2D - fast direct pixel manipulation

Hi,

I’ve an application which receives a list of 32x32 sized unique tiles in BGRA format from a special scientific grabber device. Together with these tiles comes a damage region information which tells me which (rectangular) part of which frame contains valid data. This graphical information will be displayed on a 1080p screen where a FPS of 60 must be achieved.

Currently I’m using mmap to create a mapping of the linux framebuffer device in the programs virtual address space.
This allows me to directly modify the pixels by writing (memcpy the lines of the damaged tiles data) to the correct offsets of that address.

So this gives me extremely fast “memory to screen blitting”.

Now I’m trying to achieve the same thing using OpenGL for portability (Windows/X11/MacOSX) with a similar performance.
I’ve set up a orthogonal projection, disabled depth test and tried the most simple way using glRasterPos/glDrawPixels and a more sophisticated approach by creating 32x32 sized textures, uploading the data using glTexImage2D and “blitting” these by drawing quads according to each tile’s damaged region using glTexCoord /glVertex.
The lifetime of each texture is extremely short because it is only used to transfer data from user to video memory and because there is no reuse for the bitmap data in the texture.

However, the performance compared to the mmaped /dev/fbx solution is extremely poor (~30 times slower) and 99,9% of the time is consumed by the glTexImage2D calls.

So what is the fastest way too implement “user memory to screen blitting” with exact 2D-pixelization in OpenGL ?

Thanks for any hints !

Vinz

glTexImage2D reinitializes the texture object, if you only want to update the contents use glTexSubImage2D (even if all data changed).

I assume you already disabled mip maps (using e.g. GL_LINEAR or GL_NEAREST filtering)?

The fastest way to do what you’re trying to do on the majority of GPUs is to just do it all in software, and then blit the single final composed image to the screen via GL. Even if you use the correxct texture update functions as carsten suggests, your use of the GPU is totally opposite of how GPUs work; rendering lots of small individual frequently changing textures one at a time is basically the worst case performance scenario for the parallel execution engine of the GPU. Mixing software and hardware rendering is not fast, and trying to do both simultaneously will give you the worst performance. If you want to render images in software, just composite the whole scene in software (ideally using optimized SIMD code) and only use OpenGL to blit your final composited image.

A more forward-looking approach would be to do all your rendering on the GPU. Whatever image data you’re generating on the CPU can most likely be generated on the GPU with the correct use of shaders, optimized draw calls, and maybe OpenCL. We’d need more information on your actual use case to advise in more detail.

Thanks Carsten for the hint regarding glTexImage2D. Using glTexSubImage2D resulted in a (tiny) performance gain. I’ve already used GL_NEAREST.

Elanthis: Thanks. However there is no more information.
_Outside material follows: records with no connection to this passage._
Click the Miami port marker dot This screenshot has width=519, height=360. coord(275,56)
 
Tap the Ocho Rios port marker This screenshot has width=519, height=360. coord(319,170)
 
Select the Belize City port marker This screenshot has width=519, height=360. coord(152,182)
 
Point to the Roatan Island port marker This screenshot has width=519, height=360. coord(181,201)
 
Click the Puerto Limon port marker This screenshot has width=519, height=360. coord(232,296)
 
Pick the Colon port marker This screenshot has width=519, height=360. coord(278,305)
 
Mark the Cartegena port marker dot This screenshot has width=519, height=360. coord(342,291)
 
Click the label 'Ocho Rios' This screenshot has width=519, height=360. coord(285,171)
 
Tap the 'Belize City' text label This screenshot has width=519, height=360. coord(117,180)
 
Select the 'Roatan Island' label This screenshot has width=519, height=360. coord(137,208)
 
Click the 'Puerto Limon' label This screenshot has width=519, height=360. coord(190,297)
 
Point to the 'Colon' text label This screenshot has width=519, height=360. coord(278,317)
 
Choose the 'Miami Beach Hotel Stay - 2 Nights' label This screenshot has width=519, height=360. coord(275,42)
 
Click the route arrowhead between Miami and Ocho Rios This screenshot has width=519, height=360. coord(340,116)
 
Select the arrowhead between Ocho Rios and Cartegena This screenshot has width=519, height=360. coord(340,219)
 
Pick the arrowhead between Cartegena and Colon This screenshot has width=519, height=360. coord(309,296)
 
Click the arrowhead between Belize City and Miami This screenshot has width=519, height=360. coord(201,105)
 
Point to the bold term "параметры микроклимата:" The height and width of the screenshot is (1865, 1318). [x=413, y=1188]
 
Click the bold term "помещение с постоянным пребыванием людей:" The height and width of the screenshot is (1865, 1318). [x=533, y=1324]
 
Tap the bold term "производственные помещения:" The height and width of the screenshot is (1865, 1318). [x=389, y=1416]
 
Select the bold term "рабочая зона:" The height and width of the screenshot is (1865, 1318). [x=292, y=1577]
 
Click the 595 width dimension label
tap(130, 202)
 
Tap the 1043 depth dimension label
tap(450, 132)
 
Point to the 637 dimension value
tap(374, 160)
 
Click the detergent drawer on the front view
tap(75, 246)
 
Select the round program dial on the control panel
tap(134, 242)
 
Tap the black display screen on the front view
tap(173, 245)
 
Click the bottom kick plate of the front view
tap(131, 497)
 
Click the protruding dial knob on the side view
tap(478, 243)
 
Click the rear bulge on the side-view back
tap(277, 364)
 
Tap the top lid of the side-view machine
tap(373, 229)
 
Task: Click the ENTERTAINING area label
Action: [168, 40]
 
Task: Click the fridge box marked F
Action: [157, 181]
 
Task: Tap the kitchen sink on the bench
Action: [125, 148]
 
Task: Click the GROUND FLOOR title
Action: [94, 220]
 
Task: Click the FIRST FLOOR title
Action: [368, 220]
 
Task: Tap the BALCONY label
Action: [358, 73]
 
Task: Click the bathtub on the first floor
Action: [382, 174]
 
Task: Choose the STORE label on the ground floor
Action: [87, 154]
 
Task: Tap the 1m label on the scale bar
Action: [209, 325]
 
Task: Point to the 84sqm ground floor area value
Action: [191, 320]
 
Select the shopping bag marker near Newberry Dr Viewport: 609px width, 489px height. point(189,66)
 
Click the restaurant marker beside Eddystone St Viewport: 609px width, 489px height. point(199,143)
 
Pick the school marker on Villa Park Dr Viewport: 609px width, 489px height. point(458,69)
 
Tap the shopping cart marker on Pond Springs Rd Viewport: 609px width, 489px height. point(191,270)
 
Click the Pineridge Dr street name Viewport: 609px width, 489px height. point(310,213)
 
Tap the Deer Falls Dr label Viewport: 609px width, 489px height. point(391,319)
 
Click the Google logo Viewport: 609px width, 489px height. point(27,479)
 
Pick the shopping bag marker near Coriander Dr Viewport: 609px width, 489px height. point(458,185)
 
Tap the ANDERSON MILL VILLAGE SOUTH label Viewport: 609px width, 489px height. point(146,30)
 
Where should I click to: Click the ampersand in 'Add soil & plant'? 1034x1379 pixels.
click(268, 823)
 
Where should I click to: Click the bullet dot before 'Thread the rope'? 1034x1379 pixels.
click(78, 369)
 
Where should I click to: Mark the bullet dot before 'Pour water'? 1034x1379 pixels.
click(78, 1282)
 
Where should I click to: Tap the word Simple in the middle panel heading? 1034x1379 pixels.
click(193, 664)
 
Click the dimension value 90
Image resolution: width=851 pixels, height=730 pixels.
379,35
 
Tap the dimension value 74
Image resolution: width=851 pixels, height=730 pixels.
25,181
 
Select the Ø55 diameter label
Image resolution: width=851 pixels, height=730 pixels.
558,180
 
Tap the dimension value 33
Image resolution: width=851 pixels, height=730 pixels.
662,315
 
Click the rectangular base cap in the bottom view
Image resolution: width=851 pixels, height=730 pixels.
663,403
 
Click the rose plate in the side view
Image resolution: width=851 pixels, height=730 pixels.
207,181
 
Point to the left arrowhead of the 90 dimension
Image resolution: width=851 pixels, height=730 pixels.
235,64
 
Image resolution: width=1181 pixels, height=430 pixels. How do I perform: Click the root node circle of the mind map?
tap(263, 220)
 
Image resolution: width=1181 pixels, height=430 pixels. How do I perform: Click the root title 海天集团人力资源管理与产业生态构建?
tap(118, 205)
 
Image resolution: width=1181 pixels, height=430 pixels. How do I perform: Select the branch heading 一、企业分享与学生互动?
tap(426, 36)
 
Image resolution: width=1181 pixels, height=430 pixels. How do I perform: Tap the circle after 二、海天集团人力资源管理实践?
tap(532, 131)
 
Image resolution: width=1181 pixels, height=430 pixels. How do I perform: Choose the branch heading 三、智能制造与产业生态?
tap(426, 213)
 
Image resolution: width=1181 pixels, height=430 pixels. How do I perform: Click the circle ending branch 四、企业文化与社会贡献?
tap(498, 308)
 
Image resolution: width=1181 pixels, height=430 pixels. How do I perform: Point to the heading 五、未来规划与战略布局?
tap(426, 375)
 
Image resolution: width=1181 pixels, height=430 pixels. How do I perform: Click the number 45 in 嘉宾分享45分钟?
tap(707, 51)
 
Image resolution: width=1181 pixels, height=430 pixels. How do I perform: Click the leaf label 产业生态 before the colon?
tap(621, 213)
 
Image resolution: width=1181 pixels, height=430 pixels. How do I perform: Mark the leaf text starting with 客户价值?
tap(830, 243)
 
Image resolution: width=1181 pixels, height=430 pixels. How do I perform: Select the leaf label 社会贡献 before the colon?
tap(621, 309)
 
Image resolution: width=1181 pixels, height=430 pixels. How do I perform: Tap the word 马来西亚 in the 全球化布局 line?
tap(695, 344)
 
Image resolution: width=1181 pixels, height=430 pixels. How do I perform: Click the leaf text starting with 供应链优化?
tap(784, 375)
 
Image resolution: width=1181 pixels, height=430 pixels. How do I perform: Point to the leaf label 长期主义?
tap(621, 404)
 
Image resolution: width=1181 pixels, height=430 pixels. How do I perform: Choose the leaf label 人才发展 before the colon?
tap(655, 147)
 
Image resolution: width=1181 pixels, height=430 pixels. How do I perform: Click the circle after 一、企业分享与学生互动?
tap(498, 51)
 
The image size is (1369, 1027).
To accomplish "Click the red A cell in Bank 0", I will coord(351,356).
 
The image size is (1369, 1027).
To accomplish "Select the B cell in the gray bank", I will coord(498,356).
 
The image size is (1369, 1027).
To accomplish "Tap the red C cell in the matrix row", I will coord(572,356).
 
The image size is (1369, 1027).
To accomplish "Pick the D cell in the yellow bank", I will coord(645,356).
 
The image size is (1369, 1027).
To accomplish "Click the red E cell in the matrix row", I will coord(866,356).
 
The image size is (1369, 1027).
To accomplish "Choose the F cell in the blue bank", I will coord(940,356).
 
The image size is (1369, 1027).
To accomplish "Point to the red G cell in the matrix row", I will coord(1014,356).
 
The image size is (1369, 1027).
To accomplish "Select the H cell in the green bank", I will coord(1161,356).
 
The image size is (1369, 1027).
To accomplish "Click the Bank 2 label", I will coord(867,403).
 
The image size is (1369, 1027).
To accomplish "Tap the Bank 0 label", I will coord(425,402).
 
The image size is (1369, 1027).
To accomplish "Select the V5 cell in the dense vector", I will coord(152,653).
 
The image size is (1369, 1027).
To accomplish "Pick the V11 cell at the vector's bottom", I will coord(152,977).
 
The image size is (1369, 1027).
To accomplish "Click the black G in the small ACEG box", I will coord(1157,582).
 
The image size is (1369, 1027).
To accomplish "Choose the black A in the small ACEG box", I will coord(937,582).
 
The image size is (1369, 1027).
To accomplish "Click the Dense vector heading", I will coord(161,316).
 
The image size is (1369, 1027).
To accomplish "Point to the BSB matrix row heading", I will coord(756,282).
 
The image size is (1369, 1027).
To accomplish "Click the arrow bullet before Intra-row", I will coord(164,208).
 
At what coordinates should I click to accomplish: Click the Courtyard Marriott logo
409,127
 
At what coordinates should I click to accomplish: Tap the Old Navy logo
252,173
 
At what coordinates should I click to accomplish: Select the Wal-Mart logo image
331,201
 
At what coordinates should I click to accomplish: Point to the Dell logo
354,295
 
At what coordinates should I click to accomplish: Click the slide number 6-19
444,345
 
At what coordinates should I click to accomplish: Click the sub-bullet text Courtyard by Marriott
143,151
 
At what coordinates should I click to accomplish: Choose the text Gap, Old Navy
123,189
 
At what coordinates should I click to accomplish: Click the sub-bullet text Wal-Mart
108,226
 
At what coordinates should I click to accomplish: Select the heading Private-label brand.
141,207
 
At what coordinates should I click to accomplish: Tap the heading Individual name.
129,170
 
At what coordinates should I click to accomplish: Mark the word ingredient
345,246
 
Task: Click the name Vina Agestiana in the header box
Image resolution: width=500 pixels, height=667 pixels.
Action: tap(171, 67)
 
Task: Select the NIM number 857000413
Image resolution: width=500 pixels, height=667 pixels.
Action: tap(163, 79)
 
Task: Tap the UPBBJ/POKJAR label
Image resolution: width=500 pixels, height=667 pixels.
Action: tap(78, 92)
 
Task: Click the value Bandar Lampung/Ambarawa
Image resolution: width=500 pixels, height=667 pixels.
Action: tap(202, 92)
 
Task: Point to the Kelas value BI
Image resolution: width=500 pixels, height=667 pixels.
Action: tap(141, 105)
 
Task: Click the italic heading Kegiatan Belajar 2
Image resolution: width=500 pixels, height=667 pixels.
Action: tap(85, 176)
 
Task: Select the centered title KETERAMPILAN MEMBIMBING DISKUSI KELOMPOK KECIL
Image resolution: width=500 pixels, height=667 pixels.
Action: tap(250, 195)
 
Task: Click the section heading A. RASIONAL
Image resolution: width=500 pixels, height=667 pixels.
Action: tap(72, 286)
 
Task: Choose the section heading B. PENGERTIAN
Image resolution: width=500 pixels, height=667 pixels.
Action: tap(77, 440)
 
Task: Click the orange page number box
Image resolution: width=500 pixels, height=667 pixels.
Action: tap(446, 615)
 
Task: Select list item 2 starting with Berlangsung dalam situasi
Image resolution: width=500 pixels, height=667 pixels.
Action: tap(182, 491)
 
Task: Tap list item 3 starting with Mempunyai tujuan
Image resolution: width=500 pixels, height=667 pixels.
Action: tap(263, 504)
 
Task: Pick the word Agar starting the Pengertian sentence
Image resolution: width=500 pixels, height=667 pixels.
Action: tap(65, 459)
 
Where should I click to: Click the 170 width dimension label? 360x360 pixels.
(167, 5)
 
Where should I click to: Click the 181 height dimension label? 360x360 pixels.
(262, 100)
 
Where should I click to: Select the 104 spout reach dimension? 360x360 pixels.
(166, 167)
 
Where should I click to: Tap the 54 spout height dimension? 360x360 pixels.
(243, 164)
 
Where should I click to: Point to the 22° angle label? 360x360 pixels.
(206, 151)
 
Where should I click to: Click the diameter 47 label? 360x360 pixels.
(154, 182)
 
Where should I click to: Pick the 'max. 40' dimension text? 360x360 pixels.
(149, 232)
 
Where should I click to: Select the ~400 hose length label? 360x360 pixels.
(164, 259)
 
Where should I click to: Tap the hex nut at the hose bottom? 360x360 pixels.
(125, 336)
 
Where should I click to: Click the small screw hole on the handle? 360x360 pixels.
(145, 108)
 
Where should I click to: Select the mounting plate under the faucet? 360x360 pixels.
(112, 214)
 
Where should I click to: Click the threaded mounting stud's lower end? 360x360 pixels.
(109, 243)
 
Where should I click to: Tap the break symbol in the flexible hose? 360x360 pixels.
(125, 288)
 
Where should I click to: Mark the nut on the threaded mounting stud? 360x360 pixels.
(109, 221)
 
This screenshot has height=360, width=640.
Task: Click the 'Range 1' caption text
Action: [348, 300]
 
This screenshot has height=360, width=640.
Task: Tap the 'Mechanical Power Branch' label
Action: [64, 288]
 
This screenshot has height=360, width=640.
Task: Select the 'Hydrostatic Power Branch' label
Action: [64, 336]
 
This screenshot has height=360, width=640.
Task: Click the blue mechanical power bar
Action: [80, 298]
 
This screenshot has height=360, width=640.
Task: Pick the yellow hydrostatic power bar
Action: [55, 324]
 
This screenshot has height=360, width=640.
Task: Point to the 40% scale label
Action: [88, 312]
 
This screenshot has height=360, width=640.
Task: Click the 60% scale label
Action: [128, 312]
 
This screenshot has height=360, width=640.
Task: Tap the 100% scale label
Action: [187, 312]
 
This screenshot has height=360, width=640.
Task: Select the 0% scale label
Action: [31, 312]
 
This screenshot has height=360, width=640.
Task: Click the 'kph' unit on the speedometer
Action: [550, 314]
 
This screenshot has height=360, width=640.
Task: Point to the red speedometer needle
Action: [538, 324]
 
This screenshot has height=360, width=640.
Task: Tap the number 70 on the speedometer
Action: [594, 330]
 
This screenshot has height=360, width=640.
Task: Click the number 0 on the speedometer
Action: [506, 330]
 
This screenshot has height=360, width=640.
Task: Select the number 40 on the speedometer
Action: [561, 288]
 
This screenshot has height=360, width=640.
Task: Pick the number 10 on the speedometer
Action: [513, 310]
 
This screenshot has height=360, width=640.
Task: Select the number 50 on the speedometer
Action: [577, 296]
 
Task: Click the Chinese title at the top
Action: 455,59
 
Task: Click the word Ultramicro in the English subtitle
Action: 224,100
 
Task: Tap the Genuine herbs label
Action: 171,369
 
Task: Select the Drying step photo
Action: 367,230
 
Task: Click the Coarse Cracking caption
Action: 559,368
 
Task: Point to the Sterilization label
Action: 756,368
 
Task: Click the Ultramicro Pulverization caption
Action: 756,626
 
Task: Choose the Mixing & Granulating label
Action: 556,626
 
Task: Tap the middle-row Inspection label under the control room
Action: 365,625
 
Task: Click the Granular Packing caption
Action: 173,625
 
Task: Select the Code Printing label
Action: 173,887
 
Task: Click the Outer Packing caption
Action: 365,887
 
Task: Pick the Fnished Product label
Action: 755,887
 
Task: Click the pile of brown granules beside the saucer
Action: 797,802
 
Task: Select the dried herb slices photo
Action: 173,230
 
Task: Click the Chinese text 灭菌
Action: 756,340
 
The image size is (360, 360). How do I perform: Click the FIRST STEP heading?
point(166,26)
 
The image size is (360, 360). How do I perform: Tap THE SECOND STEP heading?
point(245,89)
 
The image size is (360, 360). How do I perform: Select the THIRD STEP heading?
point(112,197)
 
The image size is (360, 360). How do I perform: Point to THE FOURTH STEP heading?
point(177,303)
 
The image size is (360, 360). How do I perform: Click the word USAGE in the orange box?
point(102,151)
I get finished created 32x32 sized BGRA tiles for free without CPU usage from an external device already along with the information which region of each of these tiles has to be blit where on the screen.

So all I want to do is to blit these tiles as fast as possible to the screen.

I am reading about the ARB_pixel_buffer_object extension. The glMapBufferARB function seems to give me a mapped address where I can directly modify the pixels.
Is it really a mapped address or just a simple copy of the texture pixels into user memory?
I fear that glUnmapBufferARB() will probably result in transferring the complete user space copy of the texture data back to GPU controlled memory even if just 1 pixel was changed during glMapBufferARB and glUnmapBufferARB …

glMapBufferRange() may be what you are looking for then.

So is your whole texture just 32x32 pixels? Do you have many of them and how often do you update? I’m not even sure it’s worth bothering to only update a part, given how small the whole thing is - of course measuring is the only way to be certain :wink:

You could try using a bunch of textures in a ring buffer setup: you use the one at the head to render and update the one at the buffer’s tail. That introduces some frames worth of lag, but gives the driver time to do the transfer to the GPU before you access the data for rendering.

Is it really a mapped address or just a simple copy of the texture pixels into user memory?

It could be anything. It could be an allocated scratch piece of memory. Or it could be a GPU address. It could be different depending on how you use the function.

PBO isn’t terribly helpful for cases where you’re uploading texture data. PBO is primarily there for asynchronous transfer; if the only thing you do after uploading is rendering with that texture, then you gain pretty much nothing. from PBOs.

And please stop using the ARB-suffixed versions. This is core stuff, and has been core for over half a decade.

Or it could be a GPU address … depending on how you use the function.

Nice! How would I use the function to get a mapped GPU address ?

Nice! How would I use the function to get a mapped GPU address ?

Actually, that was something of a typo/brain fart.

It depends on a combination of how the driver feels like implementing the function, where the driver puts the buffer, and what you’re doing when you map it. Ultimately, there is nothing you can do to guarantee a GPU address, for the simple fact that a buffer object may not have a GPU address.